Let me reassure you: Every child has potential and promise. Every child can grow, learn and improve. Sometimes you just need an outside ally, a compassionate expert, to help you and your family face down tough challenges.
When kids misbehave, the cause may not be strong will, but rather a lack of skill. Tantrums or the “silent treatment” may demonstrate confusion about how to react more than a clear choice to be stubborn and overreact.
Here at St. Vincent Family Services, we partner with nearly 5,000 children and families every year. More than 90% of those we serve return to their “regular” school or pre-school in nine months or less – a benchmark that we consider to be a great outcome because it indicates that each is ready to be academically, socially and behaviorally successful. Many of our youngsters exhibit all the classic bad behaviors that stem from extreme trauma, including abuse, neglect, violence or family addiction. But we know that compassion and best-practice interventions can unleash the unbelievable resiliency found in every child.
Our journey starts and ends with the entire family. Children need a support system around them so they can embrace change. Think of it the same approach you would take when a child is diagnosed with juvenile diabetes. Everyone — parents, siblings, extended family and even teachers and coaches — learn about what foods maintain balance and what to do if the child’s blood sugar tanks.

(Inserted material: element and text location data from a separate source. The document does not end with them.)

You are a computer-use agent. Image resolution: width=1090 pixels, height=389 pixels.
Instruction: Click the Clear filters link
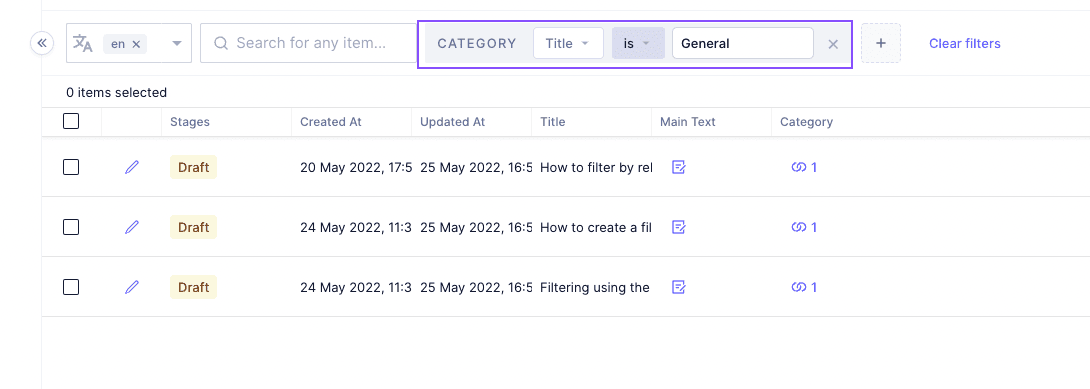965,44
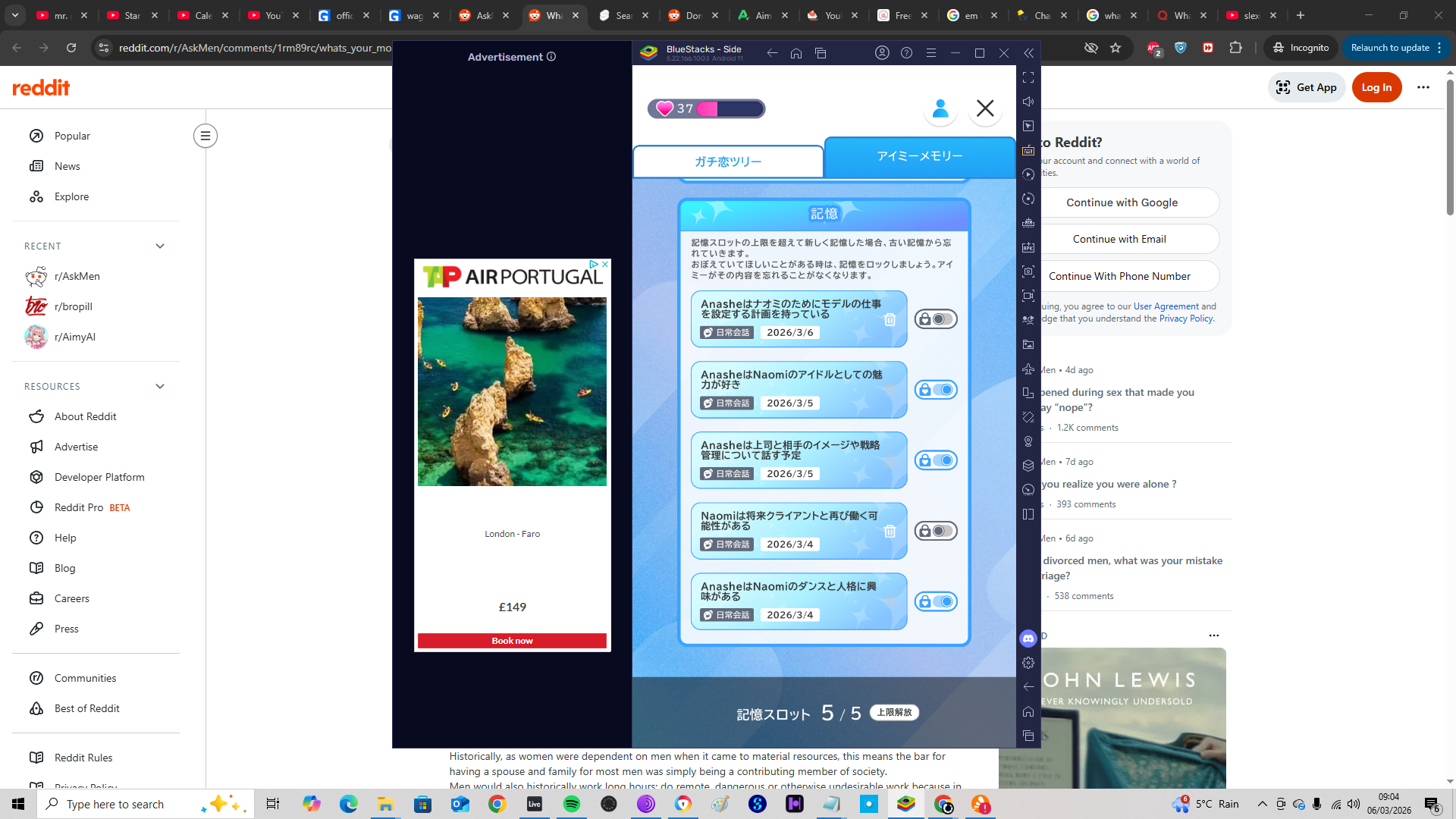Screen dimensions: 1456x819
Task: Open Discord icon in BlueStacks sidebar
Action: (1028, 639)
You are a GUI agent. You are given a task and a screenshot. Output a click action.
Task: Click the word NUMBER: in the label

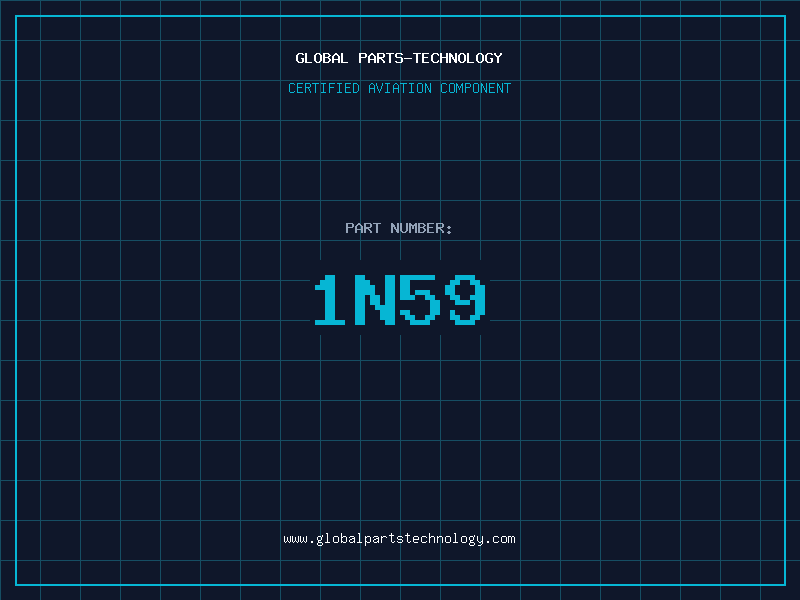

Children that struggle with an emotional disturbance need that same level of support. When a child acts out, it’s often a symptom of their brain’s inability to self-regulate. Getting healthy mentally may mean relying on medication, just as insulin makes it possible to live with diabetes. Or, it may call for healthier lifestyles and habits, such as more nutritionally sound diets, exercise and stress-reduction techniques. And it may require teaching the entire family new skills on how to react to one another in healthier, more constructive ways.
Very often, it’s a combination of all three strategies that make a lasting difference.
Family involvement in no way implies fault. Parents especially, often feel like they failed when a child has a chronic mental health disorder. Let’s throw out the blame game. Shame and guilt weigh us down in self- defeating pattern at a time when we most need the freedom to adapt and evolve.
Likewise, don’t let your feelings about the behavior infect your feelings about the child. When DeShawn or Deana act up all the time, it’s easy to slip into the idea that he or she is just a bad kid, instead of a good kid forced to resort to bad behavior. Let’s find a way that they can be the happy, healthy, loving child they most want to be.